[Opening DATA EXTRACT section]

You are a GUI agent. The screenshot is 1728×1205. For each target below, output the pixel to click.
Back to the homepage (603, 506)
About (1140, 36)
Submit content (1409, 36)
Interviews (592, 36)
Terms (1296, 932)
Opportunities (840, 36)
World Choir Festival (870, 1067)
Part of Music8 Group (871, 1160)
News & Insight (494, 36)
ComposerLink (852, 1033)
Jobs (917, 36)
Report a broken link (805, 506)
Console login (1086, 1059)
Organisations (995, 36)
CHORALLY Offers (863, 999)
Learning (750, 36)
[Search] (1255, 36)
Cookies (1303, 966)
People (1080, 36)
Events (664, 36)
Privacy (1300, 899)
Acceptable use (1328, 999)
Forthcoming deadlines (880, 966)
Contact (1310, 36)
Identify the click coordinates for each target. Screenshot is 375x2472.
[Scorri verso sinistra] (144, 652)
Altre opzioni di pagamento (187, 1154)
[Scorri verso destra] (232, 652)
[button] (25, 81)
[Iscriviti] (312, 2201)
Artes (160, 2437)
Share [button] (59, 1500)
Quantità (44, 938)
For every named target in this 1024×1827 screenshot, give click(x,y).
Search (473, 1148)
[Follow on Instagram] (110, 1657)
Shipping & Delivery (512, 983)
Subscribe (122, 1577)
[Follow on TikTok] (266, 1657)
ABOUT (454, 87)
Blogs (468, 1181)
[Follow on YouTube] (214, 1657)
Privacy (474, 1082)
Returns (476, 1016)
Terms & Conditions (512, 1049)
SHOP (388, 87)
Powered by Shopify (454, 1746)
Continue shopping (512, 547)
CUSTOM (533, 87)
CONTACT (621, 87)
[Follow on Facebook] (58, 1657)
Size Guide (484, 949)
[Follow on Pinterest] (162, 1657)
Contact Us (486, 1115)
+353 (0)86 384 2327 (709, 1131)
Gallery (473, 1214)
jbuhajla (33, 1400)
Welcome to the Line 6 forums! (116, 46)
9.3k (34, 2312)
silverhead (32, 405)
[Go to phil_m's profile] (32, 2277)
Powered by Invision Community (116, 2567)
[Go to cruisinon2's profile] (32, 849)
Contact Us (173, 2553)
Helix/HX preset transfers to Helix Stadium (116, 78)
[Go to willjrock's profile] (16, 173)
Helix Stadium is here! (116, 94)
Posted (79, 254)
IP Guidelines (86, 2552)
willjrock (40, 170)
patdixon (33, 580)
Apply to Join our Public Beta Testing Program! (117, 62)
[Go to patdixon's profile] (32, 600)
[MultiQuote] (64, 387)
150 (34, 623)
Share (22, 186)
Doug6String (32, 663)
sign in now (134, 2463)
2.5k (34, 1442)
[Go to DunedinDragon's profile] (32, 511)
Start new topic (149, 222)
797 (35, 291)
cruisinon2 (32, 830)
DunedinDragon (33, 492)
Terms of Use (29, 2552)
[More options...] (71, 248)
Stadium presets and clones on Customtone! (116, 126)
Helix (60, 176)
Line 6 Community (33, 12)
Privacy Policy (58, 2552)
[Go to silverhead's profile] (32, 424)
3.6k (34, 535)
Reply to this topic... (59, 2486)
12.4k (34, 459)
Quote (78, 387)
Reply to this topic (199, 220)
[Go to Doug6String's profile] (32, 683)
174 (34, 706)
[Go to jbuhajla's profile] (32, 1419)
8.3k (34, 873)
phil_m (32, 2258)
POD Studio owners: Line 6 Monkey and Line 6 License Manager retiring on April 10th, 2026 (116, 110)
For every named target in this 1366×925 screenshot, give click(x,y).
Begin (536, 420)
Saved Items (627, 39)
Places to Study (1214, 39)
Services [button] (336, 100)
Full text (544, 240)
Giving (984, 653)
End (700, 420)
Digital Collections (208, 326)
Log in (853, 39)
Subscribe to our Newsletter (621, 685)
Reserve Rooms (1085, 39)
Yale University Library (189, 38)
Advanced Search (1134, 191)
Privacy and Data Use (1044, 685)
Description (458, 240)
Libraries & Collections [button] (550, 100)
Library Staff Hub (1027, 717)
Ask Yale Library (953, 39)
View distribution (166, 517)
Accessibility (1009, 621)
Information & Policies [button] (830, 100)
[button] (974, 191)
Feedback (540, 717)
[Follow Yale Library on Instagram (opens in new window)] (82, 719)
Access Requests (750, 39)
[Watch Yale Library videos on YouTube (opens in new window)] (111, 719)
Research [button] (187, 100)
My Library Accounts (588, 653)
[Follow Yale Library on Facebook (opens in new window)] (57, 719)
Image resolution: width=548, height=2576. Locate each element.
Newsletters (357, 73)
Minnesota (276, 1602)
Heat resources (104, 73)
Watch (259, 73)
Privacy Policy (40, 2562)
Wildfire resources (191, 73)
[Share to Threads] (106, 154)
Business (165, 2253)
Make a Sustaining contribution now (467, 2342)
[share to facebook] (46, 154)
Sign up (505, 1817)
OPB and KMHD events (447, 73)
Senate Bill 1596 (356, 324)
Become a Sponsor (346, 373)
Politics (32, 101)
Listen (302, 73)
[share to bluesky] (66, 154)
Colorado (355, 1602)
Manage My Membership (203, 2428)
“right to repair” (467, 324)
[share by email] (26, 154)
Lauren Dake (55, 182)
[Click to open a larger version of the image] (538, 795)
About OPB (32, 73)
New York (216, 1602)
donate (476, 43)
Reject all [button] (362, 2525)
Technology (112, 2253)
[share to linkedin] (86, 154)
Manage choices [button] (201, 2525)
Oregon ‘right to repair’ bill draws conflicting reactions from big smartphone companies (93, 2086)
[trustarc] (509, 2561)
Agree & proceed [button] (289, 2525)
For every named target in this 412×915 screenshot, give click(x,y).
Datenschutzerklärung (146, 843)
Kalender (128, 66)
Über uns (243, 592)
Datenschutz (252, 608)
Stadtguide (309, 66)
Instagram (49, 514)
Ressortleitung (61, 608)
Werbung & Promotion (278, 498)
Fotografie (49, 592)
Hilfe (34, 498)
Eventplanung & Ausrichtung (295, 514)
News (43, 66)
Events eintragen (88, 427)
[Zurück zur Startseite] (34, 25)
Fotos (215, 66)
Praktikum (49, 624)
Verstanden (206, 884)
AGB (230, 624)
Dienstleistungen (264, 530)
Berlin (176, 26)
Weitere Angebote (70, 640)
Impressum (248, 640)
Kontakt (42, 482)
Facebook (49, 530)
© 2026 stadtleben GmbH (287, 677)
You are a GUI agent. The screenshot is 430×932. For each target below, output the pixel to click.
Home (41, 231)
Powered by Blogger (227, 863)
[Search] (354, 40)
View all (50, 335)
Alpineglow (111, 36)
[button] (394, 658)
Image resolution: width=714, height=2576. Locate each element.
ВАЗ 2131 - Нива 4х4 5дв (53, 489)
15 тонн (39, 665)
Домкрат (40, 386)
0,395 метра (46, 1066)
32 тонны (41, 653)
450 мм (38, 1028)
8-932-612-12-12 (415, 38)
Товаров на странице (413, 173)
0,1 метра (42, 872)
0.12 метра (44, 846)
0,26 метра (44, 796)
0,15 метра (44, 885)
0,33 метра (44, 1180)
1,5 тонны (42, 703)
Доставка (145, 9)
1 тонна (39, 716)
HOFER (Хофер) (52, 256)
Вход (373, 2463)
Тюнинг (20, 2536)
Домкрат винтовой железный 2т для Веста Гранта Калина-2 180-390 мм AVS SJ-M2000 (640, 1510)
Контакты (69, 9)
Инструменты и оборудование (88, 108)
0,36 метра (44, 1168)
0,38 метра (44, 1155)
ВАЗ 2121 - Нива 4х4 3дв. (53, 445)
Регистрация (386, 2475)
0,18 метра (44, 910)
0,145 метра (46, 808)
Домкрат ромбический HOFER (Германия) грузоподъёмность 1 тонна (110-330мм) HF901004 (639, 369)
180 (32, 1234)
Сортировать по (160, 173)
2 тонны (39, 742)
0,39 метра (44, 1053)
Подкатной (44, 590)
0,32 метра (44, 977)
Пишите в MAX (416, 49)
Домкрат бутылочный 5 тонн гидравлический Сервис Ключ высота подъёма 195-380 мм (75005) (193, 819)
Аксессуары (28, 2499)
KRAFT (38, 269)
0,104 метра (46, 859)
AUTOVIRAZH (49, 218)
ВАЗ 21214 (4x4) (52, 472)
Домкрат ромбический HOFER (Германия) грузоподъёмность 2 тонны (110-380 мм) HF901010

[Closing DATA EXTRACT section]

WHAT THE TASK ASKS
Look above for the line with "[Follow on YouTube] (214, 1657)" and the line with "Doug6String (32, 663)". Retype those two lines and every line between them exactly, adding nothing.

SOLUTION BELOW
[Follow on YouTube] (214, 1657)
Privacy (474, 1082)
Returns (476, 1016)
Terms & Conditions (512, 1049)
SHOP (388, 87)
Powered by Shopify (454, 1746)
Continue shopping (512, 547)
CUSTOM (533, 87)
CONTACT (621, 87)
[Follow on Facebook] (58, 1657)
Size Guide (484, 949)
[Follow on Pinterest] (162, 1657)
Contact Us (486, 1115)
+353 (0)86 384 2327 (709, 1131)
Gallery (473, 1214)
jbuhajla (33, 1400)
Welcome to the Line 6 forums! (116, 46)
9.3k (34, 2312)
silverhead (32, 405)
[Go to phil_m's profile] (32, 2277)
Powered by Invision Community (116, 2567)
[Go to cruisinon2's profile] (32, 849)
Contact Us (173, 2553)
Helix/HX preset transfers to Helix Stadium (116, 78)
[Go to willjrock's profile] (16, 173)
Helix Stadium is here! (116, 94)
Posted (79, 254)
IP Guidelines (86, 2552)
willjrock (40, 170)
patdixon (33, 580)
Apply to Join our Public Beta Testing Program! (117, 62)
[Go to patdixon's profile] (32, 600)
[MultiQuote] (64, 387)
150 (34, 623)
Share (22, 186)
Doug6String (32, 663)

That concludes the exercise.